When you find the line with "How do I perform: Click the zoom" among the records below, reproduce it and each line after it exactly, ending with the line with "Image resolution: width=2576 pixels, height=1343".

──────── Record extracts

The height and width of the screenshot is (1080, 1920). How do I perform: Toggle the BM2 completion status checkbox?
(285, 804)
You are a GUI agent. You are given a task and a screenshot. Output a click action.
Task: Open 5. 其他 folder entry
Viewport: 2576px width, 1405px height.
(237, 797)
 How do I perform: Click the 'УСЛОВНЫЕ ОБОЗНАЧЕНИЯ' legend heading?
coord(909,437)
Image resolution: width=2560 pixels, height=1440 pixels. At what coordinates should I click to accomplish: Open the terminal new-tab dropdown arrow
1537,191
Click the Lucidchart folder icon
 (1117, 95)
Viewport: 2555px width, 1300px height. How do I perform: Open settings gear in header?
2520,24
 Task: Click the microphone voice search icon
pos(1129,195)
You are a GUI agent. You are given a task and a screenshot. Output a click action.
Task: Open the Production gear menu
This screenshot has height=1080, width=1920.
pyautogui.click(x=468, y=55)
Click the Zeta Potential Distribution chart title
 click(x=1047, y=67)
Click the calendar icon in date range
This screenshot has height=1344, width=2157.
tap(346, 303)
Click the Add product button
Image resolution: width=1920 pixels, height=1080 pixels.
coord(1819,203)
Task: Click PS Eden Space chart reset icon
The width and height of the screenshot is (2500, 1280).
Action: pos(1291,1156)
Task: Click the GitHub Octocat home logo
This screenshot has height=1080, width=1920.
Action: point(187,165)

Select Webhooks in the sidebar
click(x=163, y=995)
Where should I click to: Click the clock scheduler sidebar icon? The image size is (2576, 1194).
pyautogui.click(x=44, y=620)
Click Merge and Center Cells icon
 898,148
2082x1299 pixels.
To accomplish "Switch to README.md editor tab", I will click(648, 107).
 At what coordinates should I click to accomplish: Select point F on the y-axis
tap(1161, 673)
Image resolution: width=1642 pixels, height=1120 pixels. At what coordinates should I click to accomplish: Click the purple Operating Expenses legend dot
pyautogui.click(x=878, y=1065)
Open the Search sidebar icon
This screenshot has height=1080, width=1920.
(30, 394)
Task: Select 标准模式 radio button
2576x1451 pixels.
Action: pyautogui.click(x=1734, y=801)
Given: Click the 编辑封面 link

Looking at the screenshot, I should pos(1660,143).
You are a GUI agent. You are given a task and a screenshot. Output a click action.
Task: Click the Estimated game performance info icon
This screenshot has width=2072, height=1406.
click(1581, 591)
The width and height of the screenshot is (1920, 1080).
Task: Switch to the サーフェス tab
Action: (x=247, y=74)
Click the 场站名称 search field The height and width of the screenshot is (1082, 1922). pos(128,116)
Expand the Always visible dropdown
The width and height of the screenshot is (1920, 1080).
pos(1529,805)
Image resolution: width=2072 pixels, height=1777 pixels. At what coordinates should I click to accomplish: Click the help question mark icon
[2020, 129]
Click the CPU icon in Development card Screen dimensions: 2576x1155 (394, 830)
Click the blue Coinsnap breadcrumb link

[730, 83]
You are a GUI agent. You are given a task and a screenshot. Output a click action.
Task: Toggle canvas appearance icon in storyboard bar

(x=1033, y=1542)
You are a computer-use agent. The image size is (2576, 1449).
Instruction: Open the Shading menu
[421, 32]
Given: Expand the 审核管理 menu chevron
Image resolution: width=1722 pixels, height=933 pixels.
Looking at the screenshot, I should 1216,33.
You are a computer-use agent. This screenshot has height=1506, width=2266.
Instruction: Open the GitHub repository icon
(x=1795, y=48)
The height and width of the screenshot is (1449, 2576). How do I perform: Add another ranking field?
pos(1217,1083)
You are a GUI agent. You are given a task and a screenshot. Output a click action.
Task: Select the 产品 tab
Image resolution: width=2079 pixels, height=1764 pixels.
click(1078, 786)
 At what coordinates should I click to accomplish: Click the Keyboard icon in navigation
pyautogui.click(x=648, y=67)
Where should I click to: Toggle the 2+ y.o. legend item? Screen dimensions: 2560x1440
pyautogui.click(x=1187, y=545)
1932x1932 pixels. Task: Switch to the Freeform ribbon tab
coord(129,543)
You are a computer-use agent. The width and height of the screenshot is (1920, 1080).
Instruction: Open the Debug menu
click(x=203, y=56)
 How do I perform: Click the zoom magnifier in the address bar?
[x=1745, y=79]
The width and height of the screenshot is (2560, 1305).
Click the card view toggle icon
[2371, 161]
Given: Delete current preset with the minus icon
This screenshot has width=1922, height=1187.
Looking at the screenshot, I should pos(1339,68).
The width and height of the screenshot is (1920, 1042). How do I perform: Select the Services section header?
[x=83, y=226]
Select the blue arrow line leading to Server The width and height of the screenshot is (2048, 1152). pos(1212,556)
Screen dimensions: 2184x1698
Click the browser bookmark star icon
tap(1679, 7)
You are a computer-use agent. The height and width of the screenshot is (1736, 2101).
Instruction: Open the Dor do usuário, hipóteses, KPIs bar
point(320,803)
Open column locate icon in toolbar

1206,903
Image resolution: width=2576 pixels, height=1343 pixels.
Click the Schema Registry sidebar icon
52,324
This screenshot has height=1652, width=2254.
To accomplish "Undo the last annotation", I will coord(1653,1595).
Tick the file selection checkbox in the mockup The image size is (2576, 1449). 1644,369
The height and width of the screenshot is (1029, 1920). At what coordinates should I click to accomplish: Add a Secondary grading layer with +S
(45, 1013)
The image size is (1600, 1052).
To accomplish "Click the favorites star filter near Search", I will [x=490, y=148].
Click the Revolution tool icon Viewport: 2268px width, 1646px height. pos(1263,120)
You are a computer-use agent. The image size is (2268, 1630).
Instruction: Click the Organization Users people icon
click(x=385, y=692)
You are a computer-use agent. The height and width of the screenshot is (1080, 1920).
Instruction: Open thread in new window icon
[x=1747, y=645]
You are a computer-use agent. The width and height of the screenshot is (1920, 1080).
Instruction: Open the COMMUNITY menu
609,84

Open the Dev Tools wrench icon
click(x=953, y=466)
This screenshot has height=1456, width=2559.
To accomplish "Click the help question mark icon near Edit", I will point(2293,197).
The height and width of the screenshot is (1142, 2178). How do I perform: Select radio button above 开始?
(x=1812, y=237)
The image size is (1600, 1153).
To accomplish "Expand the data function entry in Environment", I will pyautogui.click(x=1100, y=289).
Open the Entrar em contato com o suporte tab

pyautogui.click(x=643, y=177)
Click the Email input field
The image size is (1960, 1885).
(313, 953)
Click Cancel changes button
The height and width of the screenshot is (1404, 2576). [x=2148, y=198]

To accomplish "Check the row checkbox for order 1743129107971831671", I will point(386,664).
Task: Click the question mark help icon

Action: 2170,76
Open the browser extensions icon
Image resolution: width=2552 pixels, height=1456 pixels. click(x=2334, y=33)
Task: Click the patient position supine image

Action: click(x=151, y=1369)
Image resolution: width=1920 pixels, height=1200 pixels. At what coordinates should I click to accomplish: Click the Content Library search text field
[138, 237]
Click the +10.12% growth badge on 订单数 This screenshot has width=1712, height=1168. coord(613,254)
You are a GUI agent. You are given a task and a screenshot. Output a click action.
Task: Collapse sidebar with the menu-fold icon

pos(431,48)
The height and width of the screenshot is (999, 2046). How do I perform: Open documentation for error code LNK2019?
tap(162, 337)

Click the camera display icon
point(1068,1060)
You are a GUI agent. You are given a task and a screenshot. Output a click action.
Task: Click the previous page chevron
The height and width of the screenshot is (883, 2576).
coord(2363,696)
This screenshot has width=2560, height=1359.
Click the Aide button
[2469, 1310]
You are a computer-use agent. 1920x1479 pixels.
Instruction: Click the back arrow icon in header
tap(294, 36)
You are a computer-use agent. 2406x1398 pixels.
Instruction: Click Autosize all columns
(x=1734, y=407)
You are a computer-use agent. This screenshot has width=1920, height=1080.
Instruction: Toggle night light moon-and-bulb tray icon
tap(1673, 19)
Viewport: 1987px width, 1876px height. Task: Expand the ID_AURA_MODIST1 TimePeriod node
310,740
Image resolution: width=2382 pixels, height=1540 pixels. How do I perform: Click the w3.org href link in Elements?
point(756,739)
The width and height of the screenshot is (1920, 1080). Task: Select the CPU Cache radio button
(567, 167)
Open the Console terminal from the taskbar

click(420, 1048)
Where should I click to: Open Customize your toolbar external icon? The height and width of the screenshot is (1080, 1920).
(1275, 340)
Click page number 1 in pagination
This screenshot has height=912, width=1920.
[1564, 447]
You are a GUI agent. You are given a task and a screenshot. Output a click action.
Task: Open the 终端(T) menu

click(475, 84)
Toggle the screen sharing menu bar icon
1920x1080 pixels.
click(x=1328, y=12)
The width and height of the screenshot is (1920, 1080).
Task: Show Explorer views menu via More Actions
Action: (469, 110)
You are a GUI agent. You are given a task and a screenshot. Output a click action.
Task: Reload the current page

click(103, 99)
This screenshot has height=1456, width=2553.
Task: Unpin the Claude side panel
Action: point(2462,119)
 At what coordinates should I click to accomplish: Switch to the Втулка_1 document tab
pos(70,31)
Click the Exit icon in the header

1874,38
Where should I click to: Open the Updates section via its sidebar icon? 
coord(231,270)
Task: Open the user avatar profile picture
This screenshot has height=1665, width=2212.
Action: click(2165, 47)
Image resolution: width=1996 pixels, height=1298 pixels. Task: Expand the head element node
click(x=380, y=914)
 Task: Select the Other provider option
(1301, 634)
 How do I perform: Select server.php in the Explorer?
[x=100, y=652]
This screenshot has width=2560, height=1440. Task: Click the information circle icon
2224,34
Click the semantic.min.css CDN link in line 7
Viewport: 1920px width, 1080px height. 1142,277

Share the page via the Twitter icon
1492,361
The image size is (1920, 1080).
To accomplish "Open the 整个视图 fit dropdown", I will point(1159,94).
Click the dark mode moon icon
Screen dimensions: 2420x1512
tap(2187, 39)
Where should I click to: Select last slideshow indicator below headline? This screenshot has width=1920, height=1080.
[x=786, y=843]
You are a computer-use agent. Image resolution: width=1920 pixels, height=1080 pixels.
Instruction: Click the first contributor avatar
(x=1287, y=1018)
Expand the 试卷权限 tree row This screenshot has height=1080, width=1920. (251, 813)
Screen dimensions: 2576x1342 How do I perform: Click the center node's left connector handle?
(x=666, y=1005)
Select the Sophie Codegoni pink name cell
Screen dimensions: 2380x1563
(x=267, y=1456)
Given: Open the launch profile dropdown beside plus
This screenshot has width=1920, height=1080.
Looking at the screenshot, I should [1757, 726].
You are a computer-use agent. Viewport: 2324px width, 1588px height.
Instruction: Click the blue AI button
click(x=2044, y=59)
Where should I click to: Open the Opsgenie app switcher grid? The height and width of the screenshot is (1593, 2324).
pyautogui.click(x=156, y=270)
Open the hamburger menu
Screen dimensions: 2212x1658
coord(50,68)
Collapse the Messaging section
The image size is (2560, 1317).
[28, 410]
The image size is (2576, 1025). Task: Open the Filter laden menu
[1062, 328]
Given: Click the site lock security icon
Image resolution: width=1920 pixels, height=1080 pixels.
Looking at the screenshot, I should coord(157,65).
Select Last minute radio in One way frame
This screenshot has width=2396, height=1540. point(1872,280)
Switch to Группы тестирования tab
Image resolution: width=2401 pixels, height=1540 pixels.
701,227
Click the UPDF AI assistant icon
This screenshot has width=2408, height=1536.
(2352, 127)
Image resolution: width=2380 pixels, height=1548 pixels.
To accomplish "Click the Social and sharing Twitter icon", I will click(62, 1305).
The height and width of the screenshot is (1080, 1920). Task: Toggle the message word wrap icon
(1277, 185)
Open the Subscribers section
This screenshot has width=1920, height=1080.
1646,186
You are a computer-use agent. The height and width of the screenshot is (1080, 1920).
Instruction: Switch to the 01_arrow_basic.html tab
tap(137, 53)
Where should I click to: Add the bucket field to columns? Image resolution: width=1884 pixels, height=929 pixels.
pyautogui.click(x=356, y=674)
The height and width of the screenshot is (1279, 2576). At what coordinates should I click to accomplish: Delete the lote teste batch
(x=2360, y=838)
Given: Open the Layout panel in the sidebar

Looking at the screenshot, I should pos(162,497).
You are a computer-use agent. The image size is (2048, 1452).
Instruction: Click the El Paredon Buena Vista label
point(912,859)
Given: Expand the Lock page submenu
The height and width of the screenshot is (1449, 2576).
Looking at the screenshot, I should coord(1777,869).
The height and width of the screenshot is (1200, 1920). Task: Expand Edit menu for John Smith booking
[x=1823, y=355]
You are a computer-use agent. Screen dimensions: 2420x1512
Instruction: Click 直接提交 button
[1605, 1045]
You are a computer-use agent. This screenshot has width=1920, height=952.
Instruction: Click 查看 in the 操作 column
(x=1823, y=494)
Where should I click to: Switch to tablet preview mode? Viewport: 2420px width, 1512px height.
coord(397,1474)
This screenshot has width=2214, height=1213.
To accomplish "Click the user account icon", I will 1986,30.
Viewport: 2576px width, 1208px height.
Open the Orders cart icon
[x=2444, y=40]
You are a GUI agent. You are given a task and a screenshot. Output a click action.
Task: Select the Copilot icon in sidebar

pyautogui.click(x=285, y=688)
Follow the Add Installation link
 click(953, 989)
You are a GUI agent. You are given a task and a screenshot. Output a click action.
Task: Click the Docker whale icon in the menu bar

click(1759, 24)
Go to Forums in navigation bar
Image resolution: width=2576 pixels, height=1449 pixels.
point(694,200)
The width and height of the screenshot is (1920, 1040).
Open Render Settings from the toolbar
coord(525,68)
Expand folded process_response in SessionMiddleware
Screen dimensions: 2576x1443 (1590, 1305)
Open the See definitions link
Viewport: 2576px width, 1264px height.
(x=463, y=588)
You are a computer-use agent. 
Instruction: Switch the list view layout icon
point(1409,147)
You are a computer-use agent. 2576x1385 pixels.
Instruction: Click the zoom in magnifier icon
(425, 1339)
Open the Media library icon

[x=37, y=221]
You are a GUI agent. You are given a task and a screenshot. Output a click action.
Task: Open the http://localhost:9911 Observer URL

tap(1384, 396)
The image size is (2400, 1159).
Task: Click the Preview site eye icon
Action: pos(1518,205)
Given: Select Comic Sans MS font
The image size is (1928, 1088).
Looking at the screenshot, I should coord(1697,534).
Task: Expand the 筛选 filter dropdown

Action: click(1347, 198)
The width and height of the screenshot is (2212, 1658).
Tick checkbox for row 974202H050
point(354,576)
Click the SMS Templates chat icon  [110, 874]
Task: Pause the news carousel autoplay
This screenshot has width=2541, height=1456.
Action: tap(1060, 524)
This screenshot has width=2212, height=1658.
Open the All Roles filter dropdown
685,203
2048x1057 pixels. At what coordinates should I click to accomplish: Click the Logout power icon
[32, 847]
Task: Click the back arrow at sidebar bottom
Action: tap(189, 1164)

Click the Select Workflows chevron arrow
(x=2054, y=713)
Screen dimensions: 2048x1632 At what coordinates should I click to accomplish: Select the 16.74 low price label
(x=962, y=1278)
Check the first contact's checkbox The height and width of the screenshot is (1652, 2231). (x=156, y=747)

────────────────

Response:
 How do I perform: Click the zoom magnifier in the address bar?
[x=1745, y=79]
The width and height of the screenshot is (2560, 1305).
Click the card view toggle icon
[2371, 161]
Given: Delete current preset with the minus icon
This screenshot has width=1922, height=1187.
Looking at the screenshot, I should pos(1339,68).
The width and height of the screenshot is (1920, 1042). How do I perform: Select the Services section header?
[x=83, y=226]
Select the blue arrow line leading to Server The width and height of the screenshot is (2048, 1152). pos(1212,556)
Screen dimensions: 2184x1698
Click the browser bookmark star icon
tap(1679, 7)
You are a computer-use agent. The height and width of the screenshot is (1736, 2101).
Instruction: Open the Dor do usuário, hipóteses, KPIs bar
point(320,803)
Open column locate icon in toolbar

1206,903
Image resolution: width=2576 pixels, height=1343 pixels.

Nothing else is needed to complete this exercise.